Town planning is a very old art in India, and was originally part of the Vasthu-vidya, the sacred codex of the architects.

The building of a town or city began with the exact determination of the cardinal points of the compass, and the streets were laid out to conform to these. The width varied according to their importance, from two to twenty-four cubits. All the main features of the city were prescribed in the ancient shastras, or laws, according to well-regulated principles. Its walls were of a height twice their thickness. Towers, fortifications, ditches and moats for defence, even the architectural structure of the sewers, all with their dimensions, were delineated. By-laws detailed the construction of the houses. Their doors, like the twelve gates of the city, conformed in their location and their dimensions to the Vasthu shastras. Various parts of the city were designated for people of different occupations and castes. The royal palaces also were built on a definite plan mentioned in the Artha shastra.

The excavated towns of Harrappa and Mohenjodaro are brilliant examples of the ancient art of town planning in India.

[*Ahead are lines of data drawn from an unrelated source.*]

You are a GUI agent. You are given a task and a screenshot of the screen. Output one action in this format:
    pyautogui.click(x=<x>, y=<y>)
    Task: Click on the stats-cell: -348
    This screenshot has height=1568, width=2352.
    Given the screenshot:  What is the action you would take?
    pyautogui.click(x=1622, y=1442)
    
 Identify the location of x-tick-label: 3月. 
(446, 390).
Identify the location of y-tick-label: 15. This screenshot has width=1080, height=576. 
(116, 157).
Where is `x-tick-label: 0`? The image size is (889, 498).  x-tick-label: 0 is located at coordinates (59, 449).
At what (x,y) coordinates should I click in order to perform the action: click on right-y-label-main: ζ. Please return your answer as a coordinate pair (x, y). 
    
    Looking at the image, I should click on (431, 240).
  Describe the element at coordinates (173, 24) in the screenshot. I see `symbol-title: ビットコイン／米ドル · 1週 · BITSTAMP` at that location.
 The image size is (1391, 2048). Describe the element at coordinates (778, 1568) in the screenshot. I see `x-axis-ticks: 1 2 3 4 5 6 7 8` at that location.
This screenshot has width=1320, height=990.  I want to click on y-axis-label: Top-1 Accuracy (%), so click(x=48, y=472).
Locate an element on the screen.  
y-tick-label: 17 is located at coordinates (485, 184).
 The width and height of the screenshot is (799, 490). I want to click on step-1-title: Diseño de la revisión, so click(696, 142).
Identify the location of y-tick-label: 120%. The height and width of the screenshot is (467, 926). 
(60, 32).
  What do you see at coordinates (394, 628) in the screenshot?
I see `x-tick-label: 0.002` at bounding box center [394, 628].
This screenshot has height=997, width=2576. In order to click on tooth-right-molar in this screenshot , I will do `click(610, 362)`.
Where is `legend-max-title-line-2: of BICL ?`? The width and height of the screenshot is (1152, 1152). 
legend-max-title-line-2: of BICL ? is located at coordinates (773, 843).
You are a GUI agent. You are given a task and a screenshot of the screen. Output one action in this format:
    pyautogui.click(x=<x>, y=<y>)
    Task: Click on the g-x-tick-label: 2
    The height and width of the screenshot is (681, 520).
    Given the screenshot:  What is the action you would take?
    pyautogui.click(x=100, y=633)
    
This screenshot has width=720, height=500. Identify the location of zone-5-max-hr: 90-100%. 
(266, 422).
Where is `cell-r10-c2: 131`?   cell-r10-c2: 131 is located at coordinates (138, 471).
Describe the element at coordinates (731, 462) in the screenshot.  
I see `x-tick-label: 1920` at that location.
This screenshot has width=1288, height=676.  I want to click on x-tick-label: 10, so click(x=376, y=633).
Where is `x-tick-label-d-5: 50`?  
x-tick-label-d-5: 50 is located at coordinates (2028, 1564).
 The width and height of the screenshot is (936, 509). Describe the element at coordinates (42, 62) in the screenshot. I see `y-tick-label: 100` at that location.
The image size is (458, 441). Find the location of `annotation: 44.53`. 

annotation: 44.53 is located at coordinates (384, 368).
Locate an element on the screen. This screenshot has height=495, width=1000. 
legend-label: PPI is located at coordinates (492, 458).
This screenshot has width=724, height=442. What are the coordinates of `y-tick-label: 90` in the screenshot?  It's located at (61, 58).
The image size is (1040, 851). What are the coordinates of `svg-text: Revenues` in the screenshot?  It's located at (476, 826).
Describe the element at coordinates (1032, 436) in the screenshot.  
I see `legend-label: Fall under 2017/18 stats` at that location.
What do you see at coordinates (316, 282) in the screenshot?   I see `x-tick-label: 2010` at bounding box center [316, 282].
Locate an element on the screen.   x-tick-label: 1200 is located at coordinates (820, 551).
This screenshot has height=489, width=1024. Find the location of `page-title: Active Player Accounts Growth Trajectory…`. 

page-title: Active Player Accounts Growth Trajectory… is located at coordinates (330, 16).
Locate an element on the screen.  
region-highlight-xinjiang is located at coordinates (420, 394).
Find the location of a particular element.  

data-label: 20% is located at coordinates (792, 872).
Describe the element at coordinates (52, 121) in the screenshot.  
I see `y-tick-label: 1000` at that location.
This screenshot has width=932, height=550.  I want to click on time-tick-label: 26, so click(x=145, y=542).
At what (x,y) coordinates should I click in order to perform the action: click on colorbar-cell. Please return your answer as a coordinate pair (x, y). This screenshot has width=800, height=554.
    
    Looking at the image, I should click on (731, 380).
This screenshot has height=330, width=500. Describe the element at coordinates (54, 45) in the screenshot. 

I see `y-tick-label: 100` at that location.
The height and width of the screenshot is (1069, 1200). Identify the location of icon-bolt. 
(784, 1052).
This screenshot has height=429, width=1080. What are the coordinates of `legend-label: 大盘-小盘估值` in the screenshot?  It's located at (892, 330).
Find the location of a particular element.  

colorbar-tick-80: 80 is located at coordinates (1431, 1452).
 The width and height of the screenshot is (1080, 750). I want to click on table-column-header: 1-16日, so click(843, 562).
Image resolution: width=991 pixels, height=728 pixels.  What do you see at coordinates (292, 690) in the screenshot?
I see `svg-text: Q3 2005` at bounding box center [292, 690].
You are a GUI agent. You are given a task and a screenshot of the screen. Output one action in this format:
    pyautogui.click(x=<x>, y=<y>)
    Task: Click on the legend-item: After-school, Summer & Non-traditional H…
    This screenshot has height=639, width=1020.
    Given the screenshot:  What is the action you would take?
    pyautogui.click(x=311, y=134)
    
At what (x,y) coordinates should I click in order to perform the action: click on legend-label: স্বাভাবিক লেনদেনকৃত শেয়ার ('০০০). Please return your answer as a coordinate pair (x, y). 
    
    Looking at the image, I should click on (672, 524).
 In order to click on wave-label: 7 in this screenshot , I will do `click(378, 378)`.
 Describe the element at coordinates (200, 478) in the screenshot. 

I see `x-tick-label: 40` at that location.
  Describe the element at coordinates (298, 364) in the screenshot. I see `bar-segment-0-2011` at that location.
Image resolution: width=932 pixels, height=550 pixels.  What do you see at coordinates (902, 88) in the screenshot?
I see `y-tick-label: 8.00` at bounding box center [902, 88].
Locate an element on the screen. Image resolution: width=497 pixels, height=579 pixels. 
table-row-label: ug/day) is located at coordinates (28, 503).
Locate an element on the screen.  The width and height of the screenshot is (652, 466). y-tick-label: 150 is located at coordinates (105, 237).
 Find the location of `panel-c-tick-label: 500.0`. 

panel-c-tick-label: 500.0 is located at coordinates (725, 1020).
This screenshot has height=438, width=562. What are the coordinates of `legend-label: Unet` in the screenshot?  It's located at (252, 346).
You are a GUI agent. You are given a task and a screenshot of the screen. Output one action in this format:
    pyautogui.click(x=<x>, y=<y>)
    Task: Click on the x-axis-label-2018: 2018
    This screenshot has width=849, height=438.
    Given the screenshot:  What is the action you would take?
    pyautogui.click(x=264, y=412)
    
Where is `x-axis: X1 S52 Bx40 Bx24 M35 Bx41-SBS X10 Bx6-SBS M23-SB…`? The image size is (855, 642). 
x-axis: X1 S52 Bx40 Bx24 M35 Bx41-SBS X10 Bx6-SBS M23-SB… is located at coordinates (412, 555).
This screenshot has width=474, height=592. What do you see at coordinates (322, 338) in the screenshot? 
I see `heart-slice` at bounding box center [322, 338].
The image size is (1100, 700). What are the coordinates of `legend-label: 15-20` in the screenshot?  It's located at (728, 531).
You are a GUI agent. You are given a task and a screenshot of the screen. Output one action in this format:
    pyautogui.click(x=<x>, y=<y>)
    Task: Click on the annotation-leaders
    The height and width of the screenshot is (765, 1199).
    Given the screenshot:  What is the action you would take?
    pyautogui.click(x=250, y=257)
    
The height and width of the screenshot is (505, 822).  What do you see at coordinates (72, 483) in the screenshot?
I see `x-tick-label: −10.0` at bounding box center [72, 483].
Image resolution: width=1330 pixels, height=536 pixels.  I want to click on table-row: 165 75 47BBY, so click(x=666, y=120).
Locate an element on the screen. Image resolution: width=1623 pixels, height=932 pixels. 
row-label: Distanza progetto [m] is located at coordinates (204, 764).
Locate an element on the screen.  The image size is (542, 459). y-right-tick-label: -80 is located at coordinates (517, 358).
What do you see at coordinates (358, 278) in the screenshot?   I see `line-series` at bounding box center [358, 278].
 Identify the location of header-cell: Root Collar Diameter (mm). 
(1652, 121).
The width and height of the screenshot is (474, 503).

Every city was sanctified by the presence, in the centre, of a temple dedicated to one of the great gods or goddesses. These temples themselves were conceived as an inner town for the deity and were regulated with equal thoroughness. There were as many as seven walls around the inner sanctuary, and the various courtyards were filled with temples of the minor deities, the position of each one specifically determined according to established protocol.

According to Brahmanic conception the temple is not merely a place of devotion but is in itself an object of worship like the image of the deity or the invisible spirit. Hence the temple and the town are the visible form of the formless and each part is named from its counterpart in the human body.

Kasyapa describes how builders should choose a site for a town or a temple:
“A region of pools full of sweet and clear water, near the seashore, beside a river, or on a hill with a spring; a place thronged with birds, where woods and pleasure gardens are numerous, where trees always blossom, where swans and carandava birds abound and where peacocks dance – there the gods live in constant delight.”